WHAT IS NEEDED: Copy out the material in full. Leave every line as it is.
********************
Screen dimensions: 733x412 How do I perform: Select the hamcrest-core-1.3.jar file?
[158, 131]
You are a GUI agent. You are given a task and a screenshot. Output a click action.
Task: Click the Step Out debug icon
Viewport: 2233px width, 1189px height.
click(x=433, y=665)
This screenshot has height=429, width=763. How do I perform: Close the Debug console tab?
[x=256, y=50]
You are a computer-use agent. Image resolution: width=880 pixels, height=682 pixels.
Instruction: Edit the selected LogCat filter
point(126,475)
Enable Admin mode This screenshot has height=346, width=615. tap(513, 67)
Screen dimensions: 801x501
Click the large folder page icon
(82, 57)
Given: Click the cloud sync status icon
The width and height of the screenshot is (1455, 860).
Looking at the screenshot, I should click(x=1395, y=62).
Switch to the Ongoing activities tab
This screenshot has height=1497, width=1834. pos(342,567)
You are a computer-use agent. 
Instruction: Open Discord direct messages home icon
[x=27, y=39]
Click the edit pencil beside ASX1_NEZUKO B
********************
REPLY TO THE EXERCISE:
Screen dimensions: 733x412 How do I perform: Select the hamcrest-core-1.3.jar file?
[158, 131]
You are a GUI agent. You are given a task and a screenshot. Output a click action.
Task: Click the Step Out debug icon
Viewport: 2233px width, 1189px height.
click(x=433, y=665)
This screenshot has height=429, width=763. How do I perform: Close the Debug console tab?
[x=256, y=50]
You are a computer-use agent. Image resolution: width=880 pixels, height=682 pixels.
Instruction: Edit the selected LogCat filter
point(126,475)
Enable Admin mode This screenshot has height=346, width=615. tap(513, 67)
Screen dimensions: 801x501
Click the large folder page icon
(82, 57)
Given: Click the cloud sync status icon
The width and height of the screenshot is (1455, 860).
Looking at the screenshot, I should click(x=1395, y=62).
Switch to the Ongoing activities tab
This screenshot has height=1497, width=1834. pos(342,567)
You are a computer-use agent. 
Instruction: Open Discord direct messages home icon
[x=27, y=39]
Click the edit pencil beside ASX1_NEZUKO B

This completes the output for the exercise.